O que quero dizer com isso? É que eu não pretendo que este blog seja um lugar para ensinar ou informar nada a ninguém. Como qualquer rede social, que a maioria das pessoas simplesmente acessa para curtir conteúdos inúteis e saber da vida do outro (seria mais leve se fosse assim, embora não seja mais, infelizmente ― e é estranho dizer “infelizmente” sobre ficar de fuxico sobre a vida do outro, né? Pra ver o nível em que chegamos, mas divago), este será uma espécie de diário virtual. Como os blogs das antigas, sabe?

Sinto falta de uma internet mais leve, divertida e despretensiosa. Aliás, não só de a internet ser assim, mas de a vida ser assim. Nós temos levado tudo a sério demais e até o discurso de não levar as coisas muito a sério tem virado conteúdo vendável, vocês percebem? Textos do tipo: “6 motivos para não levar as coisas a sério demais”; ou “5 formas de levar as coisas menos a sério”. Me canso.

Parece contraditório e hipócrita o que estou dizendo? No sentido de não querer mais tanto conteúdo e ainda assim estar alimentando um blog? Pode até ser, mas na minha cabeça, faz sentido. Aliás, eu não tô obrigando você a ler este texto, né? Então, se ele for ridículo ou enfadonho, tudo bem. Estou aqui mais por mim mesmo e acho que é isso que eu preciso e é o que conta para mim.

O segundo motivo de não ter um blog sério


Ninguém mais lê. Este é o motivo. Certo dia (faz um tempo já, na verdade) eu estava conversando com uma amiga que dizia que ela não consegue mais ler. E olha que ela sempre foi uma leitora ávida e interessada, é jornalista e tem até um livro publicado!
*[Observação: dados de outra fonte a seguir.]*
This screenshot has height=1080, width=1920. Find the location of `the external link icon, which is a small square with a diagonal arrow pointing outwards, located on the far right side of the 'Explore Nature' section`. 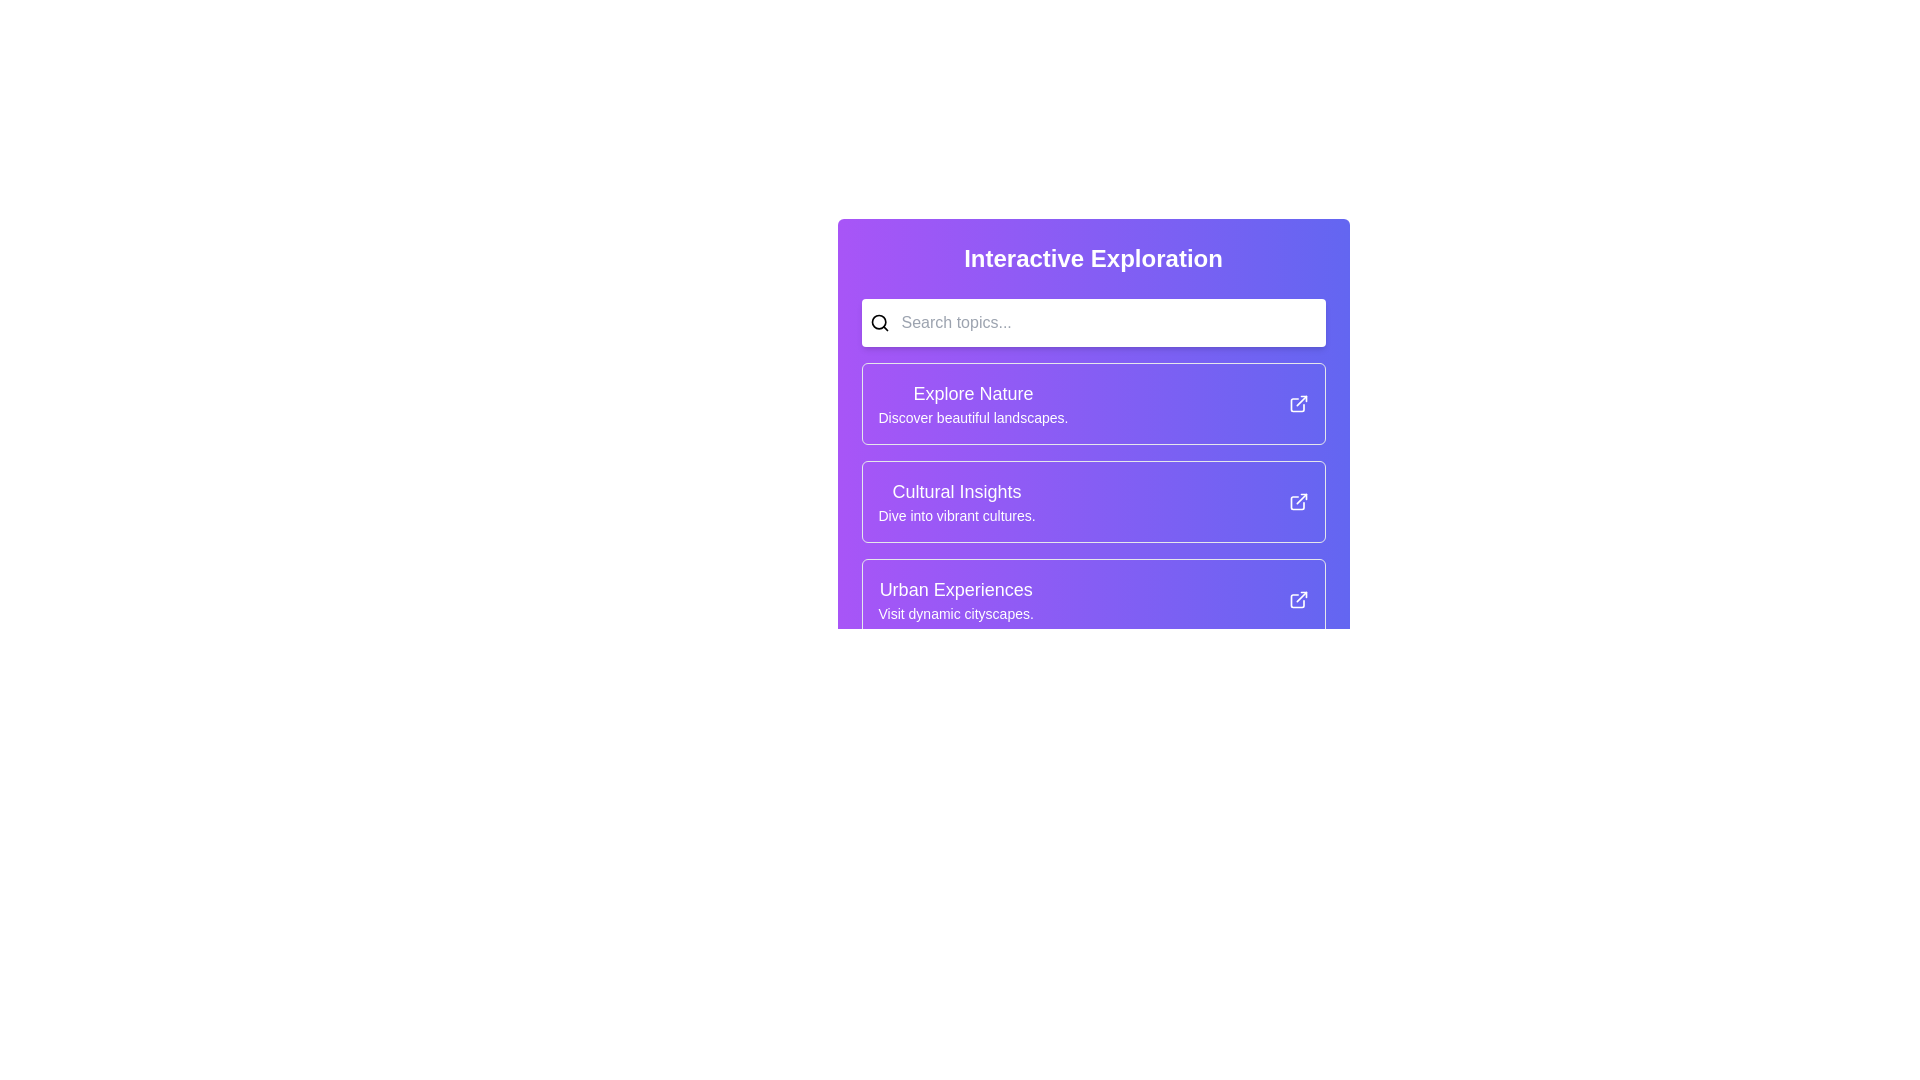

the external link icon, which is a small square with a diagonal arrow pointing outwards, located on the far right side of the 'Explore Nature' section is located at coordinates (1298, 404).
Imagina as pessoas que não gostam de ler? Claro, todo mundo lê o tempo todo, mas basicamente memes, manchetes, textos abreviados do Twitter e Whatsapp.

Agora… textões na internet? Só de uma vez ou outra e ainda quando vem acompanhado de uma foto que chame a atenção. Uma reportagem em uma revista, um livro, um texto longo como este em um blog… ninguém quer saber. Para quem não sabe, eu trabalho com marketing de conteúdo. Fazendo relatórios para clientes vejo que o tempo médio de visita nos textos é de alguns segundos. Quando dá 2 minutos é uma vitória!
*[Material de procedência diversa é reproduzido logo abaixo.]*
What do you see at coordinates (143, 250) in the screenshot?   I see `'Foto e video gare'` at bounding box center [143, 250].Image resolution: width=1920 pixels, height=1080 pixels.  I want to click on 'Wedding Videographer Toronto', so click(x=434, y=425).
Ninguém consegue ler e entender um texto com mais de 800 palavras em um blog em menos de 2 minutos! Eu duvido! Daí que a gente caiu num mundo em que aberrações como correntes de Whatsapp cercadas de emojis e figurinhas decidem eleições, onde fake news criadas a partir de manchetes falsas “informam” as pessoas… quer dizer: quem produz conteúdo falso sabe que as pessoas não leem. Assim, facilitam para elas.

Então para quê eu vou criar um blog sério? Eu já aceitei pra mim que jamais vou ser alguém bem-sucedido ou relevante na sociedade. Tentarei trilhar um caminho profissional que me dê alguma satisfação, vou escrever meus livros com carinho e dedicação porque me fazem feliz e alimentar este blog porque tenho um carinho por ele, já que ele existe há mais de uma década e representa uma parte importante de quem eu sou.
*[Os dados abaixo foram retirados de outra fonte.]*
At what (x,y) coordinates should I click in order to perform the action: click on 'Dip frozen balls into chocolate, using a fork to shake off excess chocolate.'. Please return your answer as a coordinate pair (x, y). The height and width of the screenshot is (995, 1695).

Mas esperar ser um autor reconhecido ou sonhar com uma vida com qualquer nível de luxo? Isso eu já não espero mais. Por isso, não faz sentido eu fingir que o que eu digo tem alguma relevância nesse mundo de conteúdo que é a internet. Serão palavras atiradas em um mar cheio de gente com opinião se estapeando por atenção e para se posicionarem como os donos da razão sobre aquele assunto.

Então, se você achar que o que eu leio, o que assisto e o que escrevo pode ser útil para você, e se minhas reflexões cheias de hipocrisia e aprendizado constante te entreterem de alguma maneira e servirem de um passatempo agradável por alguns minutos, fique à vontade para continuar visitando este blog. Se tudo der certo, a partir deste 2021 ele será atualizado semanalmente.